4. Mas es el cuerpo el que es el prisionero, no la mente. El cuerpo no tiene pensamientos. No tiene la capacidad de aprender, perdonar o esclavizar. No da órdenes que la mente tenga que acatar, ni fija condiciones que ésta tenga que obedecer. El cuerpo sólo mantiene en prisión a la mente que está dispuesta a morar en él. Se enferma siguiendo las órdenes de la mente que quiere ser su prisionera. Y envejece y muere porque dicha mente está enferma. El aprendizaje es lo único que puede producir cambios. El cuerpo, por lo tanto, al que le es imposible aprender, jamás podría cambiar a menos que la mente prefiriese que él cambiase de apariencia para amoldarse al propósito que ella le confirió. Pues la mente puede aprender, y es en ella donde se efectúa todo cambio.

5. La mente que se considera a sí misma un pecado sólo tiene un propósito: que el cuerpo sea la fuente del pecado, para que la mantenga en la prisión que ella misma eligió y que vigila, y donde se mantiene a sí misma separada, prisionera durmiente de los perros rabiosos del odio y de la maldad, de la enfermedad y del ataque, del dolor y de la vejez, de la angustia y del sufrimiento. Aquí es donde se conservan los pensamientos de sacrificio, pues ahí es donde la culpabilidad impera y donde le ordena al mundo que sea como ella misma: un lugar donde nadie puede hallar misericordia, ni sobrevivir los estragos del temor, excepto mediante el asesinato y la muerte. Pues ahí tú te conviertes en un pecado, y el pecado no puede morar allí donde moran el júbilo y la libertad, pues éstos son sus enemigos y él los tiene que destruir. El pecado se conserva mediante la muerte, y aquellos que creen ser un pecado no pueden sino morir por razón de lo que creen ser.

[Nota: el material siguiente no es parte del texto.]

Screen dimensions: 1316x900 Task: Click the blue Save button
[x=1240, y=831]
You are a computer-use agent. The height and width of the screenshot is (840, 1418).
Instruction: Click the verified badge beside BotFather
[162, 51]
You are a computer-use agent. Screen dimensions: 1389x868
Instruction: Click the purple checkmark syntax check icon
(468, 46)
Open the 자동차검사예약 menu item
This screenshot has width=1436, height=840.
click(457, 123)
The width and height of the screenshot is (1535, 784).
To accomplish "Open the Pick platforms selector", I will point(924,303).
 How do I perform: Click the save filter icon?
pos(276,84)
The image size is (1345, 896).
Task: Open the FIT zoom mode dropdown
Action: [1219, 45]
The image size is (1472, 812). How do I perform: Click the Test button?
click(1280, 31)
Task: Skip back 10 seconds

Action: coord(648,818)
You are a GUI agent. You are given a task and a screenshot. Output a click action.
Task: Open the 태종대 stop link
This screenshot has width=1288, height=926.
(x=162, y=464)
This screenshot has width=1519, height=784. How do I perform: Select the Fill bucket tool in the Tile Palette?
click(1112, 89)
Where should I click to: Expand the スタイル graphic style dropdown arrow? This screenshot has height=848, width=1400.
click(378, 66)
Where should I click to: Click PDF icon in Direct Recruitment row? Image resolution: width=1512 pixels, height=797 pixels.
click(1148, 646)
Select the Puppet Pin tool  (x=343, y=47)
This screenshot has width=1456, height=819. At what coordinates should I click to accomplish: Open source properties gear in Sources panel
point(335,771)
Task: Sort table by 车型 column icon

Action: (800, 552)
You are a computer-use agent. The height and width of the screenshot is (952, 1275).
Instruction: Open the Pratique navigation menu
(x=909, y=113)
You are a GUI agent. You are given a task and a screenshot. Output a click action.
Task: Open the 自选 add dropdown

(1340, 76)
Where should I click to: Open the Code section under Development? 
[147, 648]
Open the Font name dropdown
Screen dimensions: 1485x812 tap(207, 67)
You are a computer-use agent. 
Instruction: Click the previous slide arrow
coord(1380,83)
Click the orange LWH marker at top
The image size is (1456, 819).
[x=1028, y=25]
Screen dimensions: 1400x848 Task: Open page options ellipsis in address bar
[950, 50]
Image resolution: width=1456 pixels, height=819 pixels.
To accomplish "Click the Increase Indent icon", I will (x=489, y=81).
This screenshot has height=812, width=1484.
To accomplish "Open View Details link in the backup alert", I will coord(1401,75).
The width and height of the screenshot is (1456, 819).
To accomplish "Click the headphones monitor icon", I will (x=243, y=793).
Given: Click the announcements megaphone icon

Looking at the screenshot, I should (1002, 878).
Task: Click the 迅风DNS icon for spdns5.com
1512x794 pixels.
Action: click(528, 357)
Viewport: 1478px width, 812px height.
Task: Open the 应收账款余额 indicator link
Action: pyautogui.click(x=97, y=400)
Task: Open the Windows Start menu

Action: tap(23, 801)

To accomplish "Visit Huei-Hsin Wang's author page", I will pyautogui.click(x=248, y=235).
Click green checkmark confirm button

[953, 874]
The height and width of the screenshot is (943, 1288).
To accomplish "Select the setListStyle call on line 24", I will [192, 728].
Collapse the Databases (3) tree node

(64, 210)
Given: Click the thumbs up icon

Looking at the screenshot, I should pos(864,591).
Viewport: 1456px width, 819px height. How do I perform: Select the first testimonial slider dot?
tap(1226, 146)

6. Alegrémonos de que ves aquello que crees, y de que se te haya concedido poder cambiar tus creencias. El cuerpo simplemente te seguirá. Jamás te puede conducir adonde tú no quieres ir. No es un centinela de tu sueño, ni interfiere en tu despertar. Libera a tu cuerpo del encarcelamiento, y no verás a nadie prisionero de lo que tú mismo te has escapado. Tampoco querrás retener en la culpabilidad a aquellos que habías decidido eran tus enemigos, ni mantener encadenados a la ilusión de un amor cambiante a aquellos que consideras amigos.

7. Los inocentes otorgan libertad como muestra de gratitud por su liberación. Y lo que ven apoya su liberación del encarcelamiento y de la muerte. Haz que tu mente sea receptiva al cambio, y ni a tu hermano ni a ti se os podrá imponer ninguna pena ancestral. Pues Dios ha decretado que no se pueda pedir ni hacer ningún sacrificio.